## SUPPLIED DATA:
------------------------------

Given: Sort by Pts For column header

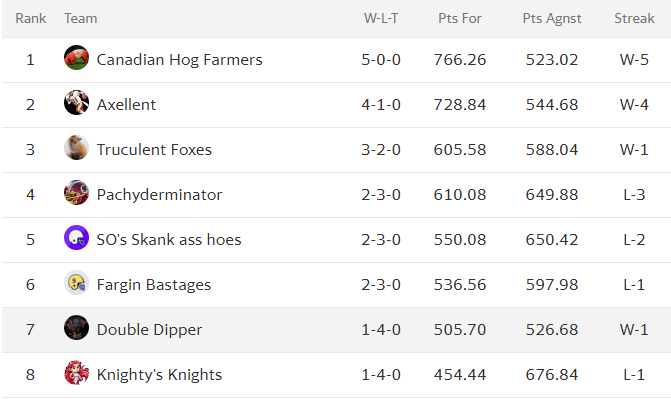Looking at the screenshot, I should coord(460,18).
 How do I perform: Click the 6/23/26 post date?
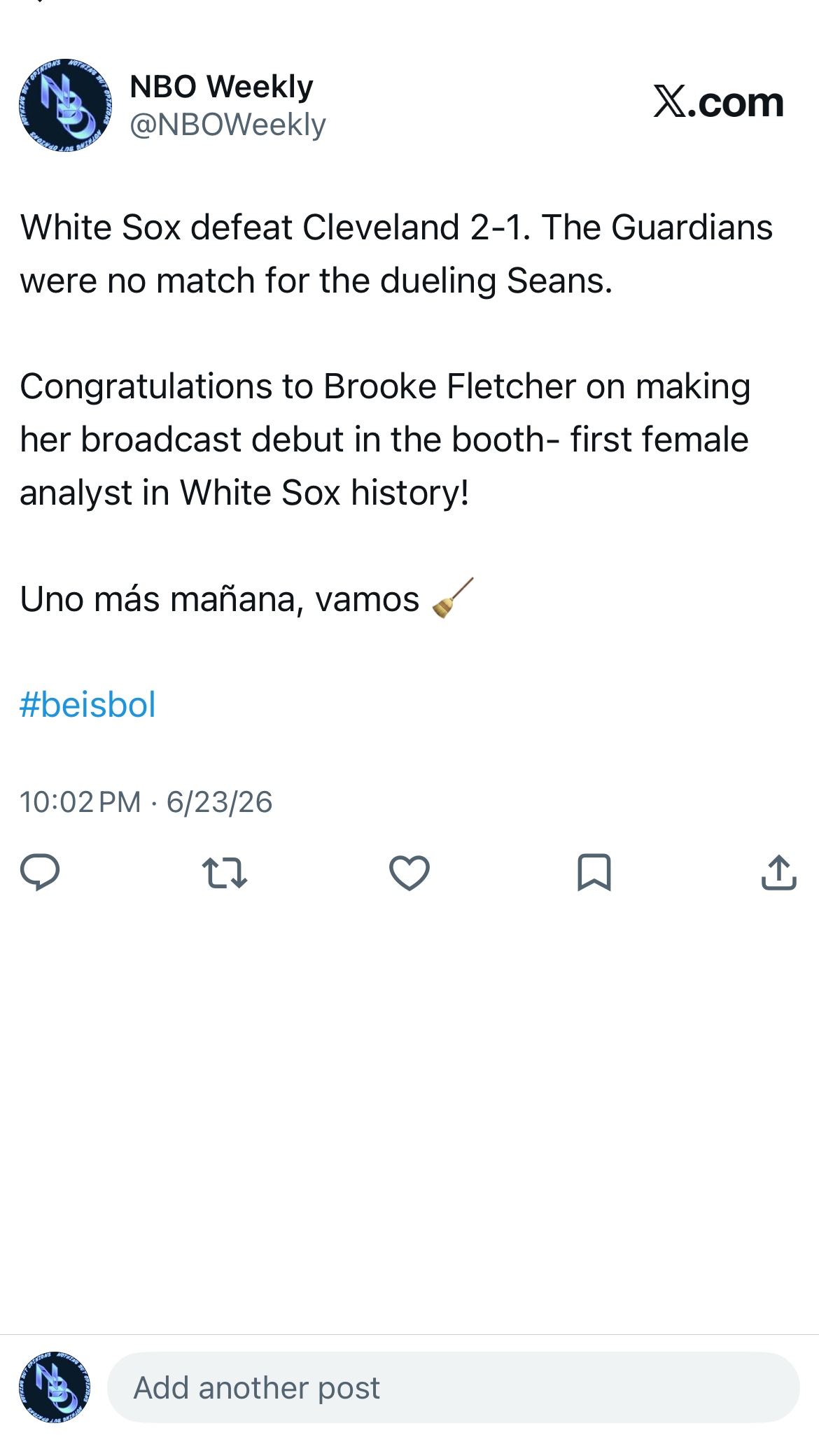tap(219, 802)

------------------------------

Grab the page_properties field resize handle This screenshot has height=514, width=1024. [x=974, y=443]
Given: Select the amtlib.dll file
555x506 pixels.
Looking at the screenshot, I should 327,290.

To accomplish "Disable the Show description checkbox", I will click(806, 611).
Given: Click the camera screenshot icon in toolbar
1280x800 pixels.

------------------------------

## TASK TO CARRY OUT:
Reproduce the records word for word from the line that contains "Given: Sort by Pts For column header" up to and including the line that contains "tap(219, 802)", leaving out the pictures.

## WRITTEN ANSWER:
Given: Sort by Pts For column header

Looking at the screenshot, I should coord(460,18).
 How do I perform: Click the 6/23/26 post date?
tap(219, 802)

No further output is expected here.